EXTRACT TO READ
▼

December 5, 2009
The Water Waits
We caught the Long Island Railroad at Penn Station, 15 of us – headed for the Valley Stream, Long Island Wal-Mart, where on Black Friday/Buy Nothing Day one year ago, Djimytai Damour was trampled to death.
At the Valley Stream stop we got out and descended the stairs for our journey to the “Green Acres” shopping center. We slowed down on the steps going down from the elevated track, we could only stare. Before us was a pure strain of urban sprawl. How to describe it? This was a star nursery of parking lots, parking lots begetting parking lots. It seems that parking is what people do here. And this was Black Friday, so the highways and avenues were also jammed with parking, but with people inside, smoking cigarettes, picking at -lackberries.
In the Church of Life After Shopping, we appreciate the pastoral grace of walking. In paved Valley Stream, you feel like a rebel just using your feet. Isn’t there a freedom of expression in it? A gentle rocking of the hips that the puritan cars may find suspicious. Our overt walking for a mile and a half, toward the Wal Mart logo, was opposed by simply so many thousands of cars, those strange bubbles of glass and metal on wheels. We zig-zagged patiently through them, but we felt the pressure of the cars all the way through our singing memorial for Djimytai.
As we walked, we all had the same question. How does a place like this develop? This is a place that hates human beings. How are the decisions made that add up to this place? How does it happen in a Democracy? How is such an inhuman place called “Green Acres” or “Valley Stream” or even… normal.

▲

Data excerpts
▼

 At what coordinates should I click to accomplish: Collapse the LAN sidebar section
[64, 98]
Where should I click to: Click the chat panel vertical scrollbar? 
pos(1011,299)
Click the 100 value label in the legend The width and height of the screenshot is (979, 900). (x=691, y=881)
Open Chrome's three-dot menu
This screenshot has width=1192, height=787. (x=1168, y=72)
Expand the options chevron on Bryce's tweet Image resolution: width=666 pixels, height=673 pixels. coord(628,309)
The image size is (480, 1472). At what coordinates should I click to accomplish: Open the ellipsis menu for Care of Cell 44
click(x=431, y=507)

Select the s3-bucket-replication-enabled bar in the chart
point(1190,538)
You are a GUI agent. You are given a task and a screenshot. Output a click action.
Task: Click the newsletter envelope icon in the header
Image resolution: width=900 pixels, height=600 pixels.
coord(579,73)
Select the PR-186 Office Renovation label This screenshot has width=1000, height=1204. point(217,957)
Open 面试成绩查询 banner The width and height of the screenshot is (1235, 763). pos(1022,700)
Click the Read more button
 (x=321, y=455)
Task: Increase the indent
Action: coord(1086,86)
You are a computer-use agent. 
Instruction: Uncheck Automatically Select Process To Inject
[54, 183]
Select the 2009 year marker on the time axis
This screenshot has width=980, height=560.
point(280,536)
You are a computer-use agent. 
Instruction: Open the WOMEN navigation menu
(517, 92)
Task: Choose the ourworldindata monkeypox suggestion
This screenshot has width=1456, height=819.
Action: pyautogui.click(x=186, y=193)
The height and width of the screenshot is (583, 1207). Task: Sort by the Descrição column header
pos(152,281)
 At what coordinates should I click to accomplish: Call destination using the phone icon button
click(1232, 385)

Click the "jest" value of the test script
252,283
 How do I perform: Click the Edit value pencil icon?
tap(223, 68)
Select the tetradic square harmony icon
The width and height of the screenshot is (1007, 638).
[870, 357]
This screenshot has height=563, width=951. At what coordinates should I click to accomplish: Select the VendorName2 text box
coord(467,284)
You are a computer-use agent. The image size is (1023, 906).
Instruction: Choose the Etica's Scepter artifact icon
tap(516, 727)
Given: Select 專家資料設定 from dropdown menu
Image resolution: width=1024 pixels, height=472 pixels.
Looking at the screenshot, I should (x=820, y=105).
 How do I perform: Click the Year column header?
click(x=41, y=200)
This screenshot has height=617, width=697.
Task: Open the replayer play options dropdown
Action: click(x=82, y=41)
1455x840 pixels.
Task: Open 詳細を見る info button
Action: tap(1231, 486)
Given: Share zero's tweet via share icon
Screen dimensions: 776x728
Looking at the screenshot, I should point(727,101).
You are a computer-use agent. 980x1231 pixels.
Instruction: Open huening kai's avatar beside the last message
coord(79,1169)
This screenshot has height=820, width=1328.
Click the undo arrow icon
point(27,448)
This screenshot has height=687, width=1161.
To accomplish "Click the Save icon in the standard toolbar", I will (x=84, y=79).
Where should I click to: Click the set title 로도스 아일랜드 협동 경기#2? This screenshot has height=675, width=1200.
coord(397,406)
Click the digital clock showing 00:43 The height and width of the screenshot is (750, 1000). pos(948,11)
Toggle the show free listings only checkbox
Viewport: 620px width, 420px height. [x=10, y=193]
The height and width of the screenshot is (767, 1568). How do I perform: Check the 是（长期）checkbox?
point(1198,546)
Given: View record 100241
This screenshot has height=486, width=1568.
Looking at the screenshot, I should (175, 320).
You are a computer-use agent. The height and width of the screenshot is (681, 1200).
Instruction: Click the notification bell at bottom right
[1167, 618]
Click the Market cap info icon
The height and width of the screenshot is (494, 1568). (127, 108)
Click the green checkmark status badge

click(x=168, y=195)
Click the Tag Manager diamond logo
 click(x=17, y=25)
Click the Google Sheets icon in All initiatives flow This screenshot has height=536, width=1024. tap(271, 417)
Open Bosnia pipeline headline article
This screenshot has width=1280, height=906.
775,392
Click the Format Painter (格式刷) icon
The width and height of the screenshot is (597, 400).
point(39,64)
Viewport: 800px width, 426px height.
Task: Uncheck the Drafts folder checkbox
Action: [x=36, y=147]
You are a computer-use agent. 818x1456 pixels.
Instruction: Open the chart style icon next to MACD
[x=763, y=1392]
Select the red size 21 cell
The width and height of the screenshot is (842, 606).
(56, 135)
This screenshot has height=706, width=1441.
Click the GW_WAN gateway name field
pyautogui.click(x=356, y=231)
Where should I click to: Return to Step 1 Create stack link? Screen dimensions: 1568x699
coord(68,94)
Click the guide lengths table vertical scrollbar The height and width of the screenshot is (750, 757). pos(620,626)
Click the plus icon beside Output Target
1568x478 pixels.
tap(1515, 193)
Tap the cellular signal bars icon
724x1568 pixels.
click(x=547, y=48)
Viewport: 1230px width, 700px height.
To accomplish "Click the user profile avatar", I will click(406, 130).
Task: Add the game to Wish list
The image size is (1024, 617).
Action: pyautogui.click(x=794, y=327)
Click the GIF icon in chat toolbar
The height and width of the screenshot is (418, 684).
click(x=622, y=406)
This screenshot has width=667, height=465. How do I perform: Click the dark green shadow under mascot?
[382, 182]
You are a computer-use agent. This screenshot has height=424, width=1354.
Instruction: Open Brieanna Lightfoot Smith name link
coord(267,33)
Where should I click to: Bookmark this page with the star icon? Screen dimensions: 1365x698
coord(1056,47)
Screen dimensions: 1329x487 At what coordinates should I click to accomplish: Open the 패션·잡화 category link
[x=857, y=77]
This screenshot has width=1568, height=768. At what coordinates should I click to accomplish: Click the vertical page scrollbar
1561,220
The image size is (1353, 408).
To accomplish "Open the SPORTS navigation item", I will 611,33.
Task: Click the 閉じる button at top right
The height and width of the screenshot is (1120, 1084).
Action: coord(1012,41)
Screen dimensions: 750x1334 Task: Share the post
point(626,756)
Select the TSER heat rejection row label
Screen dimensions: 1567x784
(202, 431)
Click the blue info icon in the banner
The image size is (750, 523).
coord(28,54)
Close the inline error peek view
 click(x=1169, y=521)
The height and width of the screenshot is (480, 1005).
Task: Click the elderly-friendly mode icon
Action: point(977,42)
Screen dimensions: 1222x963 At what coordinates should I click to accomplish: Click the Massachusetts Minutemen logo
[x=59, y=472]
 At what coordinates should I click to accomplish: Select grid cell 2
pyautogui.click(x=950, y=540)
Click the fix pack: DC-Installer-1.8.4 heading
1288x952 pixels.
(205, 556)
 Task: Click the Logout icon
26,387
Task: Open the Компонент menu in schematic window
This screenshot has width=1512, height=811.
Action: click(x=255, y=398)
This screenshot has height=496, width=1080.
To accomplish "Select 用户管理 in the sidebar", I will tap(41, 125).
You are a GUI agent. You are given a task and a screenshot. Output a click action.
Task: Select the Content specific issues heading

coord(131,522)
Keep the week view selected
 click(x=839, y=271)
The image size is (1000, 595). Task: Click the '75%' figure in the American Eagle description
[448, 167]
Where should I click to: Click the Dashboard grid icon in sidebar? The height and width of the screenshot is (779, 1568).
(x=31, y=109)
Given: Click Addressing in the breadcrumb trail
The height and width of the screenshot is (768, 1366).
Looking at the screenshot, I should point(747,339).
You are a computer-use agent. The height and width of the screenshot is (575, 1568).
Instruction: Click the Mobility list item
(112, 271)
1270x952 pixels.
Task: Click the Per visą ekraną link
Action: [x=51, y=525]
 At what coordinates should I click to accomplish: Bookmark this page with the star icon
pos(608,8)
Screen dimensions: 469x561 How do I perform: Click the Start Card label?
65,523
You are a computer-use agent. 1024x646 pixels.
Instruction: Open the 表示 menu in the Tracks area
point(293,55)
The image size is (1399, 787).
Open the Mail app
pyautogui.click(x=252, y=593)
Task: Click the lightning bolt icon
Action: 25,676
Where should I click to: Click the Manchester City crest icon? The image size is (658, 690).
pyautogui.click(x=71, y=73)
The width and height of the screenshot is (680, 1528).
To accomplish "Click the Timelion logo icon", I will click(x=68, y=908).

▲

INSTRUCTIONS FOR THE TASK
Reproduce the account of the Valley Stream walk from "As we walked, we" to "or even… normal.".

TASK RESPONSE
As we walked, we all had the same question. How does a place like this develop? This is a place that hates human beings. How are the decisions made that add up to this place? How does it happen in a Democracy? How is such an inhuman place called “Green Acres” or “Valley Stream” or even… normal.